En los últimos tiempos se ha visto cómo ha crecido la amenaza a la familia. Diversas voces se han alzado para denunciar esta situación. Entre ellas se destaca nítidamente la voz de la Iglesia, sobre todo de los Romanos Pontífices. Al estar la familia amenazada es todo el futuro de la humanidad el que se encuentra en peligro. La Iglesia sabe bien que lo que está en juego, en última instancia, es el ser humano mismo. De ahí el valor social de proteger la familia. Por eso al hablar de la familia ha sido destacado lo que podemos llamar el argumento antropológico. En el corazón de toda esta preocupación está la persona humana, la única creatura que Dios ha querido por sí misma[4]. Y es a este ser humano, camino de la Iglesia, a quien quiere defender y promover.

Debe tenerse en cuenta, al hablar de la familia, que ella no es un fin en sí misma. La familia debe ser camino y medio de desarrollo y plenitud, santuario de la vida, escuela y ámbito de encuentro y comunión para el ser humano, cenáculo de amor, Iglesia doméstica. Sobre sus pilares se sustenta todo el tejido social. Pero no agota la vida del hombre. Sin embargo, de su autenticidad, solidez y consistencia dependen en no escasa medida la autenticidad, solidez y consistencia de la vida de los hombres. A partir de ella se construyen los caminos de los seres humanos, ya fuere los que están invitados a formar una nueva familia y así seguir con el ciclo de la vida en el amor humano, como de aquellos que no formarán una familia, entre quienes están los invitados por el Señor a consagrarse por amor, viviendo la castidad perfecta por el Reino, al servicio de Dios y de los seres humanos.

En un tiempo de profundas transformaciones como el que nos ha tocado vivir es menester, pues, volver hacia las preguntas fundamentales por el sentido de la vida de la persona humana. Y al hacerlo no podemos dejar de considerar de manera especial el ámbito donde el ser humano debe aprender a vivir su existencia: la familia. Al contemplar, no sin consternación, los conflictos y tensiones de la sociedad actual, no podemos menos que constatar que en el fondo de esta crisis social se encuentra una crisis moral y religiosa; crisis que ha afectado la consistencia de los valores de la misma familia.

Los tiempos actuales llaman a una seria reflexión sobre el sentido de la vida del ser humano desde la verdad que el Señor Jesús nos revela y, especialmente, sobre cómo vive la vocación a la santidad --que tienen todos los hombres y mujeres[5]-- particularmente en el matrimonio y en la vida familiar. Como señala el Papa Juan Pablo II en su Carta a las familias, «si Cristo "manifiesta plenamente el hombre al propio hombre"[6], lo hace empezando por la familia, en la que eligió nacer y crecer»[7]. Por ello se ha dicho que siendo el hombre el camino de la Iglesia[8], la familia, donde viene al mundo el ser humano, es también camino de la Iglesia[9].

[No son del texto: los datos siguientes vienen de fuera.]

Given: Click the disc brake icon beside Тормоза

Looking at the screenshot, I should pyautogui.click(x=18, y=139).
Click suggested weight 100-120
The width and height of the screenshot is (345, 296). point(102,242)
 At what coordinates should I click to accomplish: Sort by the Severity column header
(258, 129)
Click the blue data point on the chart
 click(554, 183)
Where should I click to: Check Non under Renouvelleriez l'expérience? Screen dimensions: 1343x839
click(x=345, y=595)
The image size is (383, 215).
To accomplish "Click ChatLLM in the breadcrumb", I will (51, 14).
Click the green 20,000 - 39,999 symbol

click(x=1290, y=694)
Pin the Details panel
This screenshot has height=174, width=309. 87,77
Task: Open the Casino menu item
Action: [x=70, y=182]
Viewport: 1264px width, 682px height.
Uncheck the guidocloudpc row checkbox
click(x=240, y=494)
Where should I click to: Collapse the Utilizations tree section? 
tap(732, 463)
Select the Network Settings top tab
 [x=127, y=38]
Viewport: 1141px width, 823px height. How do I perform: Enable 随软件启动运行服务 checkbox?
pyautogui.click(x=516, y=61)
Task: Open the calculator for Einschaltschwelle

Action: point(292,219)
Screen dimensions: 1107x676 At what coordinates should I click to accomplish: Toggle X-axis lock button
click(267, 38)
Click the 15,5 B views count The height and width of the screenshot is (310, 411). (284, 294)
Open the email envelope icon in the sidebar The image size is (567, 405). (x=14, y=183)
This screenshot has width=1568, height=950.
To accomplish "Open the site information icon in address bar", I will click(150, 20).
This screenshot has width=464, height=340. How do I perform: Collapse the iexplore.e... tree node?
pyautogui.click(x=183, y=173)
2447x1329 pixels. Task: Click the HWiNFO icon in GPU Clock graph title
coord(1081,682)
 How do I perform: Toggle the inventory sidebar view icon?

La IV Conferencia General del Episcopado Latinoamericano le dedicó una especial atención a la situación de la familia en nuestro continente. Por eso se puso la preocupación por la familia en un lugar central del documento dominicano, destacándose que ella es el «santuario de la vida» y la frontera decisiva del empeño por la Nueva Evangelización a la que somos convocados de cara al Tercer Milenio de nuestra fe.

[1] Familiaris consortio, 86. Ver también Juan Pablo II, Discurso inaugural, Santo Domingo, 12/10/1992, 18.

[2] Ver Santo Domingo, 210.

[3] Christifideles laici, 40.

[4] Ver Gaudium et spes, 24.

[5] Precisamente este llamado es lo que se conoce como vocación universal a la santidad, tan destacado en la Constitución Lumen gentium del Concilio Vaticano II.

[6] Gaudium et spes, 22.

[7] Carta a las familias, 2.

[8] Ver Redemptor hominis, 14.

[9] Ver Carta a las familias, 2.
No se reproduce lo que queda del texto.